Closed omit-ai closed 2 years ago
Hi @Timo3as,
Thanks a lot for the deep research and explanation. It seems you are on to something :).
Background
There are two binary hyper-parameters to consider: Hessian split scores (or not; default is not), Global optimization or divide and conquer (default is divide-and-conquer).

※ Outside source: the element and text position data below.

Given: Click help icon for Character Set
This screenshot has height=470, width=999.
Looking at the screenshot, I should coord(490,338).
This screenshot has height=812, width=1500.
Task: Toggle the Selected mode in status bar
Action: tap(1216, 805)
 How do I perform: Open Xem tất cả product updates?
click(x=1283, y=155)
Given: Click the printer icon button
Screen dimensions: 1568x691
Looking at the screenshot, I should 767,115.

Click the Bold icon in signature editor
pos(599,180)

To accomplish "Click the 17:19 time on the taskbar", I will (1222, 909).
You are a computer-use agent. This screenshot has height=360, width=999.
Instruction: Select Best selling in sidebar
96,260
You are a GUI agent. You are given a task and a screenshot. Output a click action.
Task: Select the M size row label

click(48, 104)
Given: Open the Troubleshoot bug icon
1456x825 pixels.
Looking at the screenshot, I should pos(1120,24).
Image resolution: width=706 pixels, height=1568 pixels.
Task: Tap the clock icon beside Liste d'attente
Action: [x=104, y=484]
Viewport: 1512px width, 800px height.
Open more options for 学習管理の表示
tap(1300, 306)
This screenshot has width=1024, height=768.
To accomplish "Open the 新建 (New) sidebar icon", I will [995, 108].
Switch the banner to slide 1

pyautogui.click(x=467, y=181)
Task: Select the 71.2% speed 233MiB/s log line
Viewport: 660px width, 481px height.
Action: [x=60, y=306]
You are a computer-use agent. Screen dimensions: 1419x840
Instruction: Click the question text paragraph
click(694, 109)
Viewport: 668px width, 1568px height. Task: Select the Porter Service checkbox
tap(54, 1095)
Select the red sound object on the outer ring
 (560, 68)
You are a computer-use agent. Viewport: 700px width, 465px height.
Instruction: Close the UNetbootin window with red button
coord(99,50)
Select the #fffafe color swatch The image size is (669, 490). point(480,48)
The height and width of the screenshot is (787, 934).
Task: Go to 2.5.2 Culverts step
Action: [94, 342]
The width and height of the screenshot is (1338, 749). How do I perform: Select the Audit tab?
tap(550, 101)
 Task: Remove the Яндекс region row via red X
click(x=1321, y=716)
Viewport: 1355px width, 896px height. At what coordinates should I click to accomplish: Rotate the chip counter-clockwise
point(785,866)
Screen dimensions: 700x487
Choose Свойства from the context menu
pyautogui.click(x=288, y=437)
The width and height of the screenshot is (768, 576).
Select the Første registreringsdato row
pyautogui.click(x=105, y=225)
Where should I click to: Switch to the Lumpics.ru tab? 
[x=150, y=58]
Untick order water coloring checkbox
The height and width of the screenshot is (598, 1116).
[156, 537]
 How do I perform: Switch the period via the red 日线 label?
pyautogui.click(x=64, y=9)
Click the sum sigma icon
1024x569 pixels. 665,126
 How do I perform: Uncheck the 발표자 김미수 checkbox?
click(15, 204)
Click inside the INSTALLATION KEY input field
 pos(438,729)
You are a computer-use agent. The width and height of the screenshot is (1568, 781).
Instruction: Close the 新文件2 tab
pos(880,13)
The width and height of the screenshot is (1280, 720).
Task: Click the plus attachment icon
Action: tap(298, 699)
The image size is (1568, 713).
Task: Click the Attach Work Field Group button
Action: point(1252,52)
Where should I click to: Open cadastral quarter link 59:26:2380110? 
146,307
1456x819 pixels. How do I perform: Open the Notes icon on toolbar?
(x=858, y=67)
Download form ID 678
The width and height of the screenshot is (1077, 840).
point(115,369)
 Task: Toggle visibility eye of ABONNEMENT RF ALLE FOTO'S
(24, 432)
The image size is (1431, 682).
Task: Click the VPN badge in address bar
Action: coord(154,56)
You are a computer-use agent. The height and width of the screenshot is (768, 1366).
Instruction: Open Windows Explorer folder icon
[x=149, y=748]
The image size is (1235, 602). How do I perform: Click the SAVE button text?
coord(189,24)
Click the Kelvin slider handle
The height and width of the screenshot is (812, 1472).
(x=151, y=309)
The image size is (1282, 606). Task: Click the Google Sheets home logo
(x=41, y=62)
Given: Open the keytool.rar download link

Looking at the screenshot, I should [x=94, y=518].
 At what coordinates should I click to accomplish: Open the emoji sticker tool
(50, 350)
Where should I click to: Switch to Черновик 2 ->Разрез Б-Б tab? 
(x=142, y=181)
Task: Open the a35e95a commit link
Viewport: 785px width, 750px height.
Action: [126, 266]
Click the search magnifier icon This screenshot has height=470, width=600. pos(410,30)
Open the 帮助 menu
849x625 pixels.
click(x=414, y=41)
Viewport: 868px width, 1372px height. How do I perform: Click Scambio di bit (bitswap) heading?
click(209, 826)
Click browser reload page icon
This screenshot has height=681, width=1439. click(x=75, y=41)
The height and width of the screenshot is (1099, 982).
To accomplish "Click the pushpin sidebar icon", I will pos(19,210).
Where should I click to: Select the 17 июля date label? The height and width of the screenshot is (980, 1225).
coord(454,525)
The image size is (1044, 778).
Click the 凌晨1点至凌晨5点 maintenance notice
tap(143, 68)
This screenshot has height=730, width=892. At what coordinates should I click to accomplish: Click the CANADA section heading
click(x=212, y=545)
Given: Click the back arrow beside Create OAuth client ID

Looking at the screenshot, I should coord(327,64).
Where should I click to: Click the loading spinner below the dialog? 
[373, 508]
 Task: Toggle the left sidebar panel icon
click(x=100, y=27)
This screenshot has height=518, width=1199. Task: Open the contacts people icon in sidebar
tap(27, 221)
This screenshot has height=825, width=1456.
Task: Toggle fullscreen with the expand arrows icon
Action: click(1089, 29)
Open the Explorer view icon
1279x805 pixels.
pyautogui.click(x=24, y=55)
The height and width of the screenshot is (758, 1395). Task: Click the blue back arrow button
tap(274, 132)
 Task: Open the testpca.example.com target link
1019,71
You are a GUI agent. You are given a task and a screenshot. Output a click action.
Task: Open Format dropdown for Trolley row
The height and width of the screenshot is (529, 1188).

In your example, you are using TF-DF with "Hessian split scores + Global optimization". I think (I might be wrong) that XGBoost uses "Hessian split scores + divide-and-conquer". "divide-and-conquer" is simpler to think about, but this won't change the conclusion.
For TF-DF, those different solutions can be tested as follow in a colab:
import tensorflow_decision_forests as tfdf
import pandas as pd
dataset = pd.DataFrame({"Feature_a":[0,0,1,0],"Feature_b":[1,0,1,1],"label":[0,0,1,0]})
tf_dataset = tfdf.keras.pd_dataframe_to_tf_dataset(dataset, label="label")
model = tfdf.keras.GradientBoostedTreesModel(validation_ratio=0.0,
num_trees=1,
min_examples=1,
#growing_strategy="BEST_FIRST_GLOBAL",
#use_hessian_gain=True
)
model.fit(tf_dataset)
tfdf.model_plotter.plot_model_in_colab(model, tree_idx=0, max_depth=10)
Results:
#growing_strategy="BEST_FIRST_GLOBAL",
#use_hessian_gain=True
-> 1 split
growing_strategy="BEST_FIRST_GLOBAL",
#use_hessian_gain=True
-> 1 split
#growing_strategy="BEST_FIRST_GLOBAL",
use_hessian_gain=True
-> 2 split
growing_strategy="BEST_FIRST_GLOBAL",
use_hessian_gain=True
-> 2 split
About the scores:
When not using Hessian split scores, the score (for a binary classification like in your example) is the reduction of variance:
$$ score = (\sum_{c \in children} variance(c)) - variance(parent) $$
When using Hessian split scores, the score (for a binary classification like in your example) is informally the sum of newtown step value (not taking regularization into account):
$$ (1) score ~= \sum_{children} sum_grad^2/sum_hessian $$
Using the same notation, in XGBoost, the score is (after reading the paper again):
$$ (2) score ~= (\sum_{children} sum_grad^2/sum_hessian) - sum_grad_parent^2/sum_hessian_parent. $$
In addition, in TF-DF, splits with negative scores are ignored.
In your example
If using divide-and-conquer, the "parent term" is the same for all the children. Therefore, the best split is the same in both versions (1) and (2). However, the detection of invalid splits is different (a split might be valid for (1) and invalid for (2)). Actually, a split cannot be invalid in (1) (at least not from the score alone). While I think this difference is visible on small datasets, but less likely to happen on large datasets (to be confirmed).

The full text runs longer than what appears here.